## RECORDS FOR THIS EXERCISE
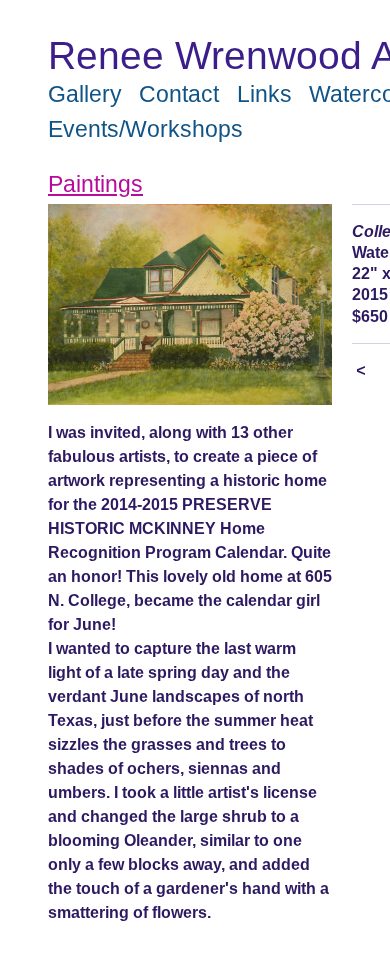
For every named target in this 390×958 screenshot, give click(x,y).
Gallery (85, 94)
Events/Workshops (145, 129)
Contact (179, 94)
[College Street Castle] (190, 305)
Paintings (95, 184)
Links (264, 94)
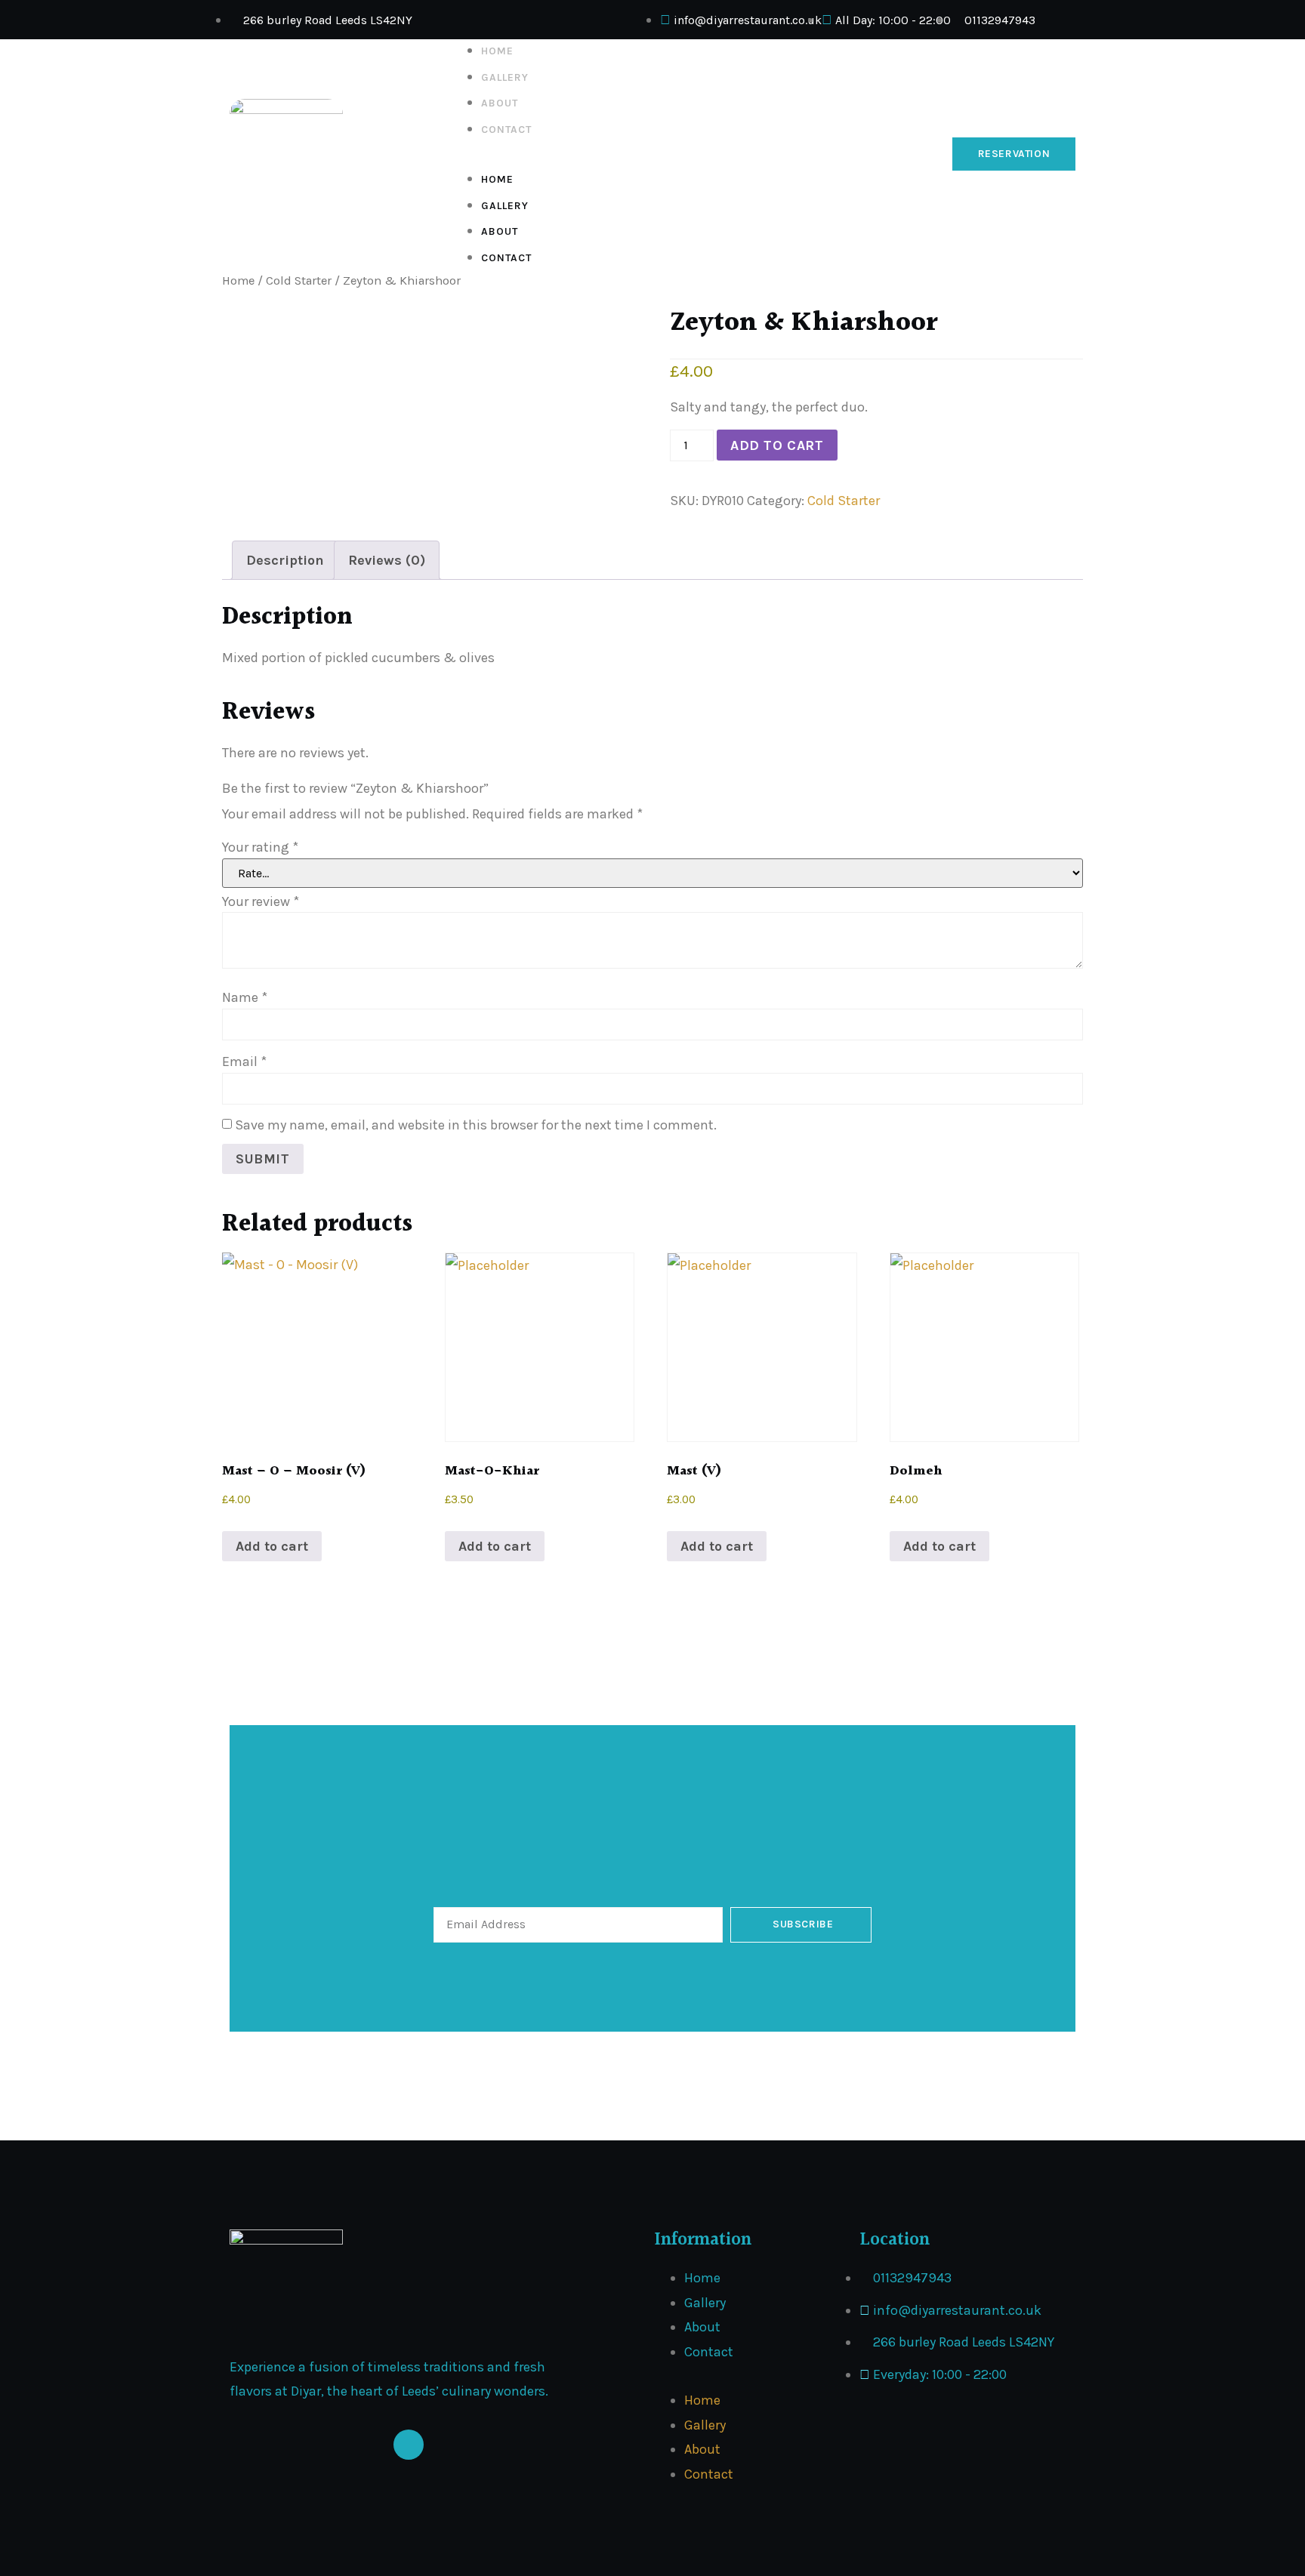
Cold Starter (299, 280)
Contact (506, 129)
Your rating (260, 847)
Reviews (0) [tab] (386, 560)
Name (244, 997)
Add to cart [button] (272, 1546)
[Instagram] (408, 2445)
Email (244, 1061)
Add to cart (777, 445)
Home (497, 51)
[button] (694, 154)
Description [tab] (285, 560)
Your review (260, 901)
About (499, 103)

## PROBLEM STATEMENT
The data should be printed again unchanged; leave its pictures out.

## ANSWER TO THE PROBLEM
For every named target in this 390×958 screenshot, give click(x,y).
Gallery (85, 94)
Events/Workshops (145, 129)
Contact (179, 94)
[College Street Castle] (190, 305)
Paintings (95, 184)
Links (264, 94)
Cold Starter (299, 280)
Contact (506, 129)
Your rating (260, 847)
Reviews (0) [tab] (386, 560)
Name (244, 997)
Add to cart [button] (272, 1546)
[Instagram] (408, 2445)
Email (244, 1061)
Add to cart (777, 445)
Home (497, 51)
[button] (694, 154)
Description [tab] (285, 560)
Your review (260, 901)
About (499, 103)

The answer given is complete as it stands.